La nota enviada está centrada en la película, en la que se narra una relación tóxica y violenta por parte de Baldoni hacia Lively, en la que ella, primero, ni siquiera ve lo que sucede y, después, no sabe cómo escapar. Como se ha sabido a través de numerosas denuncias y filtraciones, Lively trató de dar su punto de vista creativo sobre la misma, pero Baldoni no solo no lo aceptó, sino que lo criticó. Desde finales de 2024, Lively ha denunciado que el director la acosó a distintos niveles: profesional, personal y sexual. Él lo negó y contrademandó, en una sucesión de dimes y diretes legales que han dejado profundamente heridas las carreras de ambos, y también la imagen pública que se podía tener de ellos.
Ahora, ambos han explicado en ese comunicado que para ellos la película es “motivo de orgullo” porque ha logrado su objetivo, “sensibilizar y lograr un impacto significativo en las vidas de las víctimas de violencia doméstica, y de todas las víctimas”.

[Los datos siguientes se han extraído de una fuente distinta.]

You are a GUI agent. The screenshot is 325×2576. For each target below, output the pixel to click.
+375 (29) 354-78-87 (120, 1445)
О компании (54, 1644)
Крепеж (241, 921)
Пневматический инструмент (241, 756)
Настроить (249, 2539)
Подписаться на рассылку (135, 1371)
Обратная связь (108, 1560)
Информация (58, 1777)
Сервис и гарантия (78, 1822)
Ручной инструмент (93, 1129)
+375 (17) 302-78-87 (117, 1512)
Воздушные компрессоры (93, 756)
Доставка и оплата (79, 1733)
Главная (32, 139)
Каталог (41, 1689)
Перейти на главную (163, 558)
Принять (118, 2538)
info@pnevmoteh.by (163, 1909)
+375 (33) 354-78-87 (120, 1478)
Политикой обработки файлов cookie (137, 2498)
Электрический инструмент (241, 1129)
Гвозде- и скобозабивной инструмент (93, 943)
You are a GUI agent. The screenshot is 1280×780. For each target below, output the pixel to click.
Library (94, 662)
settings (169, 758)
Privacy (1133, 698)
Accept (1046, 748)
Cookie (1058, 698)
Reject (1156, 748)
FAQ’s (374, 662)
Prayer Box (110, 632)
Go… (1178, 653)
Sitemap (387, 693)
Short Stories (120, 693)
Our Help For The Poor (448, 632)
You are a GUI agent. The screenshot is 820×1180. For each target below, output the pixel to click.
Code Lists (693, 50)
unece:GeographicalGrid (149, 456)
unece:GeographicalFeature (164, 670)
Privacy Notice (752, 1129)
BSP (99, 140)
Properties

“Reconocemos que el proceso planteó retos y que las preocupaciones planteadas por Lively merecían ser escuchadas. Seguimos firmemente comprometidos con crear lugares de trabajo libres de conductas inapropiadas y de falta de productividad”, aseguran, para concluir: “Esperamos sinceramente que esto ponga punto final al asunto y permita a todos los implicados seguir adelante de forma constructiva y en paz, incluyendo un entorno respetuoso en internet”.
El cierre del caso supone, por tanto, que finalmente las estrellas no tendrán que ir a juicio. En febrero, ambos acudieron a un acto de conciliación en Nueva York, para ver si podían cerrar la cuestión de manera amistosa; entonces, no pareció prosperar. Además, a principios de abril un juez desestimó buena parte —10 de los 13 cargos— de la demanda presentada por la actriz, lo que tampoco la dejaba con demasiada fuerza para seguir adelante.
Baldoni, de 42 años, y Lively, de 38, se han arrastrado el uno al otro mediáticamente por el fango, mostrando algunas de las cloacas más sucias del sistema de Hollywood y de promoción de películas. La actriz demandó al actor a finales de 2024, haciendo pública su denuncia en el diario The New York Times, y exponiendo cómo él la sometía a todo tipo de comentarios y vejaciones durante él rodaje. De ahí que Baldoni, pocos días después, decidiera contrademandar, tanto al diario neoyorquino como a su colega de filmación, exigiendo 400 millones de dólares por difamación, en una demanda que un juez desestimó unos meses después.